*Work instruction*: Here is the task for the records below: repeat exactly the lines from the one with "This screenshot has height=424, width=650." to the one with "Task: Click the Brunei Darussalam flag icon", both included, and nothing else.

*Recorded data*:
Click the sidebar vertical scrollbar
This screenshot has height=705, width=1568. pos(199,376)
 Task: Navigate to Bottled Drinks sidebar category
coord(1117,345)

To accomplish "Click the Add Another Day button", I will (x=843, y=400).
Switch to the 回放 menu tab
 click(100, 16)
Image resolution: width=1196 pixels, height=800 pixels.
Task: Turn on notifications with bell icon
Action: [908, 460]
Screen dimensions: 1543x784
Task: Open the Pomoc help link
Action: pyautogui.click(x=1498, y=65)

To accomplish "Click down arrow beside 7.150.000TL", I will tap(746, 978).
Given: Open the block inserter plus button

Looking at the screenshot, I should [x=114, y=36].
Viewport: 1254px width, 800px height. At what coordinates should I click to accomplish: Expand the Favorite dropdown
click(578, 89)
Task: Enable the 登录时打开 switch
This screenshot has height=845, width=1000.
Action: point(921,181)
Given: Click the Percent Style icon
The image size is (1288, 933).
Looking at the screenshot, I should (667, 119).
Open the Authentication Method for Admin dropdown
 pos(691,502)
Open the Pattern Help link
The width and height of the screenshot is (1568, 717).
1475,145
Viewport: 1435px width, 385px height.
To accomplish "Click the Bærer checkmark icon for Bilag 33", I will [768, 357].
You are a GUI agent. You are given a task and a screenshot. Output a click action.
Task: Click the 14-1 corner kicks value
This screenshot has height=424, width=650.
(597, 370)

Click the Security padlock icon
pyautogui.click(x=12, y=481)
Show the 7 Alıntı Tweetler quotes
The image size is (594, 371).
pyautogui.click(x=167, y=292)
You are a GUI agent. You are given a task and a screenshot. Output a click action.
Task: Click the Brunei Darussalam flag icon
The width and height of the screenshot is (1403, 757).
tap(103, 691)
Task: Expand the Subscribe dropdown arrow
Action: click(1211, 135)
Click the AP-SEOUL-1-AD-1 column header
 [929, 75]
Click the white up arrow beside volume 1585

*Answer box*:
This screenshot has height=424, width=650.
(597, 370)

Click the Security padlock icon
pyautogui.click(x=12, y=481)
Show the 7 Alıntı Tweetler quotes
The image size is (594, 371).
pyautogui.click(x=167, y=292)
You are a GUI agent. You are given a task and a screenshot. Output a click action.
Task: Click the Brunei Darussalam flag icon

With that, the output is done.